╭──

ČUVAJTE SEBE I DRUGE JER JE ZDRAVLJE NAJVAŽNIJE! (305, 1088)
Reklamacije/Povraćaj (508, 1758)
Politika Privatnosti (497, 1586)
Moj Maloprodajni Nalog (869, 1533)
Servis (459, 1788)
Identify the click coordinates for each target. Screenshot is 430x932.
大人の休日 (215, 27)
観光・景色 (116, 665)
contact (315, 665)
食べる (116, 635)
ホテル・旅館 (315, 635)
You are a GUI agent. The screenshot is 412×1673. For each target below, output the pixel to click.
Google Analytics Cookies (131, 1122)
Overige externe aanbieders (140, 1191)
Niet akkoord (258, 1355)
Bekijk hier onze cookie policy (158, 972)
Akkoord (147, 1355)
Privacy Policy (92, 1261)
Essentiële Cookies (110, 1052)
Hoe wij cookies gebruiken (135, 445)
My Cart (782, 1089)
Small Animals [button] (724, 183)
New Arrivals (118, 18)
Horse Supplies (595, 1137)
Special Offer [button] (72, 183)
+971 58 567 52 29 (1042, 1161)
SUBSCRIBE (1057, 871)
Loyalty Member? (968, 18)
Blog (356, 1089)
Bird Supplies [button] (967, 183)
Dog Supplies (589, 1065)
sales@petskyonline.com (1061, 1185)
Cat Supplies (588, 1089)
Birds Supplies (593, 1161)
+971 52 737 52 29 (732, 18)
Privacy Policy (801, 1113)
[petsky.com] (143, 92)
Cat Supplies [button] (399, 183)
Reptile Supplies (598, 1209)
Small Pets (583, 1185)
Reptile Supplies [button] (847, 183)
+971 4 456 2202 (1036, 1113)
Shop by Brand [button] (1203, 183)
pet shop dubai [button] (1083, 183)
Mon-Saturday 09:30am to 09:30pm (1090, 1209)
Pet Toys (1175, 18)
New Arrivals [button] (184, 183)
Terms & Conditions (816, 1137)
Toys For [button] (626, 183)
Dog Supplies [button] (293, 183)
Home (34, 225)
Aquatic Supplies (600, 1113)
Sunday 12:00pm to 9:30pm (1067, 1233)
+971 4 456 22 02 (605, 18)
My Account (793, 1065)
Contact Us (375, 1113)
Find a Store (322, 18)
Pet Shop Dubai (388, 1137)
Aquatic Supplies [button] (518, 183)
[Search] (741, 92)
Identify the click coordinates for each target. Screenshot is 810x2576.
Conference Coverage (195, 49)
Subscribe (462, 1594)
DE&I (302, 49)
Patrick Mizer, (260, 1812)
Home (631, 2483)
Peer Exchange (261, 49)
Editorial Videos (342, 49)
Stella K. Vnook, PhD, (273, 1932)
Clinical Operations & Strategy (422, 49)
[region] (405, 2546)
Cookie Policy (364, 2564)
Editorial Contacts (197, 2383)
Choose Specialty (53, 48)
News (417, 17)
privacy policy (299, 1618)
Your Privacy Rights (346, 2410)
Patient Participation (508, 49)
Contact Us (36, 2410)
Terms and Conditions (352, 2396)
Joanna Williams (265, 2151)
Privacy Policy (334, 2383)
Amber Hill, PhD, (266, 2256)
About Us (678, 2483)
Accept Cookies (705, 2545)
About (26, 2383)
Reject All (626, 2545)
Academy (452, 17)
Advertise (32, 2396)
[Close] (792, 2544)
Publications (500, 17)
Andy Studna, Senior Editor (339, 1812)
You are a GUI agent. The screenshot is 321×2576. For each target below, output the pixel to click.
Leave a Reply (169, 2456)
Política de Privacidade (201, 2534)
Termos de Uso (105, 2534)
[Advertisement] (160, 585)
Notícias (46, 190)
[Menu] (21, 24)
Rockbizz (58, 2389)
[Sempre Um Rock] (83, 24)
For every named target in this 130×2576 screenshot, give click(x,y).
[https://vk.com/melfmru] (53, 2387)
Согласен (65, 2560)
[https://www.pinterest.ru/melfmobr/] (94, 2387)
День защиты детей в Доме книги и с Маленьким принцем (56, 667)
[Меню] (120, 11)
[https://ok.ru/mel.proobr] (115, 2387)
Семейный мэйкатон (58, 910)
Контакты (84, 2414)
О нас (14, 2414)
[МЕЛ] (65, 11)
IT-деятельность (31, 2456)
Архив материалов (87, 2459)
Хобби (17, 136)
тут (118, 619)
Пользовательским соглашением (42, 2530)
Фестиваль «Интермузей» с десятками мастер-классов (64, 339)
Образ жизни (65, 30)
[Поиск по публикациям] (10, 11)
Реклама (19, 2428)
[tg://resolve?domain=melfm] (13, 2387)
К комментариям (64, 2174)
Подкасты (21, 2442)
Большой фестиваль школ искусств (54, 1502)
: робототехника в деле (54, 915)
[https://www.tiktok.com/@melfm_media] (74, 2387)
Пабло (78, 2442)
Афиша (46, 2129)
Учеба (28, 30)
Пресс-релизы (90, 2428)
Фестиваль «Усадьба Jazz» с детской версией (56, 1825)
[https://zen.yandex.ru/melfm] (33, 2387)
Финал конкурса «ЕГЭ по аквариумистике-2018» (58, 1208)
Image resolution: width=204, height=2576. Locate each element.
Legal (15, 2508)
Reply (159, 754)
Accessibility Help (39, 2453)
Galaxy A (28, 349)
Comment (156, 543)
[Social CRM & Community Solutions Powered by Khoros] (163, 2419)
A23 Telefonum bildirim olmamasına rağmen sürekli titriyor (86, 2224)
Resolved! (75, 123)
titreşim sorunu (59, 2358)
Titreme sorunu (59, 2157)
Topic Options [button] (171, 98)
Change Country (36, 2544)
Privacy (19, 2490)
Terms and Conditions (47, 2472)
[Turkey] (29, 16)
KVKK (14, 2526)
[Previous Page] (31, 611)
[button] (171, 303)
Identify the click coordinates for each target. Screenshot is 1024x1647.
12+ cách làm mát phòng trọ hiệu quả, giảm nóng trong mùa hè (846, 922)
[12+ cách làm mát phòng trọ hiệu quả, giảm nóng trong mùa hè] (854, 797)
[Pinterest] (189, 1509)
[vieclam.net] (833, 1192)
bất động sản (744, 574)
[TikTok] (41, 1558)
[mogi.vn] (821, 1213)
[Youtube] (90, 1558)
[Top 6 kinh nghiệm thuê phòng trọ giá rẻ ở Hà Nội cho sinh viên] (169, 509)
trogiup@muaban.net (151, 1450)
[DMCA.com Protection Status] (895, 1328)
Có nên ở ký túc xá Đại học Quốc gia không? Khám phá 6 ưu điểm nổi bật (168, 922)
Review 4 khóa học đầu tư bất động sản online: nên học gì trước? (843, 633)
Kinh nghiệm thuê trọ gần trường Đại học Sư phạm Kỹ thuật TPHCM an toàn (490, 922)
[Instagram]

╰──

- TASK TO CARRY OUT: In the listing above, start at the line with "pet shop dubai [button] (1083, 183)", go on through the line with "[tg://resolve?domain=melfm] (13, 2387)", and copy each of those lines exactly; leave out all the rest.

- SOLUTION:
pet shop dubai [button] (1083, 183)
Mon-Saturday 09:30am to 09:30pm (1090, 1209)
Pet Toys (1175, 18)
New Arrivals [button] (184, 183)
Terms & Conditions (816, 1137)
Toys For [button] (626, 183)
Dog Supplies [button] (293, 183)
Home (34, 225)
Aquatic Supplies (600, 1113)
Sunday 12:00pm to 9:30pm (1067, 1233)
+971 4 456 22 02 (605, 18)
My Account (793, 1065)
Contact Us (375, 1113)
Find a Store (322, 18)
Pet Shop Dubai (388, 1137)
Aquatic Supplies [button] (518, 183)
[Search] (741, 92)
Identify the click coordinates for each target. Screenshot is 810x2576.
Conference Coverage (195, 49)
Subscribe (462, 1594)
DE&I (302, 49)
Patrick Mizer, (260, 1812)
Home (631, 2483)
Peer Exchange (261, 49)
Editorial Videos (342, 49)
Stella K. Vnook, PhD, (273, 1932)
Clinical Operations & Strategy (422, 49)
[region] (405, 2546)
Cookie Policy (364, 2564)
Editorial Contacts (197, 2383)
Choose Specialty (53, 48)
News (417, 17)
privacy policy (299, 1618)
Your Privacy Rights (346, 2410)
Patient Participation (508, 49)
Contact Us (36, 2410)
Terms and Conditions (352, 2396)
Joanna Williams (265, 2151)
Privacy Policy (334, 2383)
Amber Hill, PhD, (266, 2256)
About Us (678, 2483)
Accept Cookies (705, 2545)
About (26, 2383)
Reject All (626, 2545)
Academy (452, 17)
Advertise (32, 2396)
[Close] (792, 2544)
Publications (500, 17)
Andy Studna, Senior Editor (339, 1812)
You are a GUI agent. The screenshot is 321×2576. For each target below, output the pixel to click.
Leave a Reply (169, 2456)
Política de Privacidade (201, 2534)
Termos de Uso (105, 2534)
[Advertisement] (160, 585)
Notícias (46, 190)
[Menu] (21, 24)
Rockbizz (58, 2389)
[Sempre Um Rock] (83, 24)
For every named target in this 130×2576 screenshot, give click(x,y).
[https://vk.com/melfmru] (53, 2387)
Согласен (65, 2560)
[https://www.pinterest.ru/melfmobr/] (94, 2387)
День защиты детей в Доме книги и с Маленьким принцем (56, 667)
[Меню] (120, 11)
[https://ok.ru/mel.proobr] (115, 2387)
Семейный мэйкатон (58, 910)
Контакты (84, 2414)
О нас (14, 2414)
[МЕЛ] (65, 11)
IT-деятельность (31, 2456)
Архив материалов (87, 2459)
Хобби (17, 136)
тут (118, 619)
Пользовательским соглашением (42, 2530)
Фестиваль «Интермузей» с десятками мастер-классов (64, 339)
Образ жизни (65, 30)
[Поиск по публикациям] (10, 11)
Реклама (19, 2428)
[tg://resolve?domain=melfm] (13, 2387)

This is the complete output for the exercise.